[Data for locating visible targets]
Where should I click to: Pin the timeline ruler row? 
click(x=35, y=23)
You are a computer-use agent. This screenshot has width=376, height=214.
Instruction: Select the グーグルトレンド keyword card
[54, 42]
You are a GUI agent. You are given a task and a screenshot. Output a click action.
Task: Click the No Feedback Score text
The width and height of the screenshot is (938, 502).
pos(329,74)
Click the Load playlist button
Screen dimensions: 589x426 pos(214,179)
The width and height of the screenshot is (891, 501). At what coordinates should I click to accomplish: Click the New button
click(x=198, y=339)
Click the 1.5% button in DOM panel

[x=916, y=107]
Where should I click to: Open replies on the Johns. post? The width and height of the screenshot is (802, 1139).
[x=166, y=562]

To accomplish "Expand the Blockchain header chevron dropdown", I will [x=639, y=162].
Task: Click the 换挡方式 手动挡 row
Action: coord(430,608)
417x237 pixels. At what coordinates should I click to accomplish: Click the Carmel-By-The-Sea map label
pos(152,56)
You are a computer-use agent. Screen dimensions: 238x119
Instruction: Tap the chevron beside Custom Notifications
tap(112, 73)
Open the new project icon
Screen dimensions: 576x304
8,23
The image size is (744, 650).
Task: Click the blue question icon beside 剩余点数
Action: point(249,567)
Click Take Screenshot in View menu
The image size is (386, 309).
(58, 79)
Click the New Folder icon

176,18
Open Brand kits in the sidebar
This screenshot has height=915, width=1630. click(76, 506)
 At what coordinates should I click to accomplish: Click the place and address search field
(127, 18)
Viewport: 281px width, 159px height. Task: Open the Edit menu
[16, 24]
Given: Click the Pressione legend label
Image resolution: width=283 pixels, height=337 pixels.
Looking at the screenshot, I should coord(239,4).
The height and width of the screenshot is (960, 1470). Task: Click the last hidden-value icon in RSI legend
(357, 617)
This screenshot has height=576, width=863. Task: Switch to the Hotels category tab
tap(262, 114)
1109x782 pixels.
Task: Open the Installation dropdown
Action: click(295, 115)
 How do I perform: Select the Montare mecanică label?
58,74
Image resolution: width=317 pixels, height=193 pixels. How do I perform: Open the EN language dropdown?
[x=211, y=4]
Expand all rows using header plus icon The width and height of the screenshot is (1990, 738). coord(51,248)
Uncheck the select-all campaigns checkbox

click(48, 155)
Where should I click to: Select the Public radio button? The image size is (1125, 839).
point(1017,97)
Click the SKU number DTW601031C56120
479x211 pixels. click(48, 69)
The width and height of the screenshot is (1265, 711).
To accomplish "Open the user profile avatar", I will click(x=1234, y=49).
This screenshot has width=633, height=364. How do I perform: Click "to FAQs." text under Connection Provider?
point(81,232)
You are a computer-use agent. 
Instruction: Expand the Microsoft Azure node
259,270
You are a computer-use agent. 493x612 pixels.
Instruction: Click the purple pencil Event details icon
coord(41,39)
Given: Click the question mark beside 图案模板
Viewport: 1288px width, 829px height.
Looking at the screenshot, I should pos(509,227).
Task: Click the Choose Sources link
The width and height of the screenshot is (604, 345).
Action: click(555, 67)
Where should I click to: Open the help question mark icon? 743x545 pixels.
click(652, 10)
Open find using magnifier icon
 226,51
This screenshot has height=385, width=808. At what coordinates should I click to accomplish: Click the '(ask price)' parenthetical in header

* [INSTRUCTIONS TO FOLLOW] Render every line of the records above as a JSON list of strings, one string per line, omitting blank lines.

* [EXERCISE ANSWER]
[
  "Where should I click to: Pin the timeline ruler row? ",
  "click(x=35, y=23)",
  "You are a computer-use agent. This screenshot has width=376, height=214.",
  "Instruction: Select the グーグルトレンド keyword card",
  "[54, 42]",
  "You are a GUI agent. You are given a task and a screenshot. Output a click action.",
  "Task: Click the No Feedback Score text",
  "The width and height of the screenshot is (938, 502).",
  "pos(329,74)",
  "Click the Load playlist button",
  "Screen dimensions: 589x426 pos(214,179)",
  "The width and height of the screenshot is (891, 501). At what coordinates should I click to accomplish: Click the New button",
  "click(x=198, y=339)",
  "Click the 1.5% button in DOM panel",
  "[x=916, y=107]",
  "Where should I click to: Open replies on the Johns. post? The width and height of the screenshot is (802, 1139).",
  "[x=166, y=562]",
  "To accomplish \"Expand the Blockchain header chevron dropdown\", I will [x=639, y=162].",
  "Task: Click the 换挡方式 手动挡 row",
  "Action: coord(430,608)",
  "417x237 pixels. At what coordinates should I click to accomplish: Click the Carmel-By-The-Sea map label",
  "pos(152,56)",
  "You are a computer-use agent. Screen dimensions: 238x119",
  "Instruction: Tap the chevron beside Custom Notifications",
  "tap(112, 73)",
  "Open the new project icon",
  "Screen dimensions: 576x304",
  "8,23",
  "The image size is (744, 650).",
  "Task: Click the blue question icon beside 剩余点数",
  "Action: point(249,567)",
  "Click Take Screenshot in View menu",
  "The image size is (386, 309).",
  "(58, 79)",
  "Click the New Folder icon",
  "176,18",
  "Open Brand kits in the sidebar",
  "This screenshot has height=915, width=1630. click(76, 506)",
  " At what coordinates should I click to accomplish: Click the place and address search field",
  "(127, 18)",
  "Viewport: 281px width, 159px height. Task: Open the Edit menu",
  "[16, 24]",
  "Given: Click the Pressione legend label",
  "Image resolution: width=283 pixels, height=337 pixels.",
  "Looking at the screenshot, I should coord(239,4).",
  "The height and width of the screenshot is (960, 1470). Task: Click the last hidden-value icon in RSI legend",
  "(357, 617)",
  "This screenshot has height=576, width=863. Task: Switch to the Hotels category tab",
  "tap(262, 114)",
  "1109x782 pixels.",
  "Task: Open the Installation dropdown",
  "Action: click(295, 115)",
  " How do I perform: Select the Montare mecanică label?",
  "58,74",
  "Image resolution: width=317 pixels, height=193 pixels. How do I perform: Open the EN language dropdown?",
  "[x=211, y=4]",
  "Expand all rows using header plus icon The width and height of the screenshot is (1990, 738). coord(51,248)",
  "Uncheck the select-all campaigns checkbox",
  "click(48, 155)",
  "Where should I click to: Select the Public radio button? The image size is (1125, 839).",
  "point(1017,97)",
  "Click the SKU number DTW601031C56120",
  "479x211 pixels. click(48, 69)",
  "The width and height of the screenshot is (1265, 711).",
  "To accomplish \"Open the user profile avatar\", I will click(x=1234, y=49).",
  "This screenshot has width=633, height=364. How do I perform: Click \"to FAQs.\" text under Connection Provider?",
  "point(81,232)",
  "You are a computer-use agent. ",
  "Instruction: Expand the Microsoft Azure node",
  "259,270",
  "You are a computer-use agent. 493x612 pixels.",
  "Instruction: Click the purple pencil Event details icon",
  "coord(41,39)",
  "Given: Click the question mark beside 图案模板",
  "Viewport: 1288px width, 829px height.",
  "Looking at the screenshot, I should pos(509,227).",
  "Task: Click the Choose Sources link",
  "The width and height of the screenshot is (604, 345).",
  "Action: click(555, 67)",
  "Where should I click to: Open the help question mark icon? 743x545 pixels.",
  "click(652, 10)",
  "Open find using magnifier icon",
  " 226,51",
  "This screenshot has height=385, width=808. At what coordinates should I click to accomplish: Click the '(ask price)' parenthetical in header"
]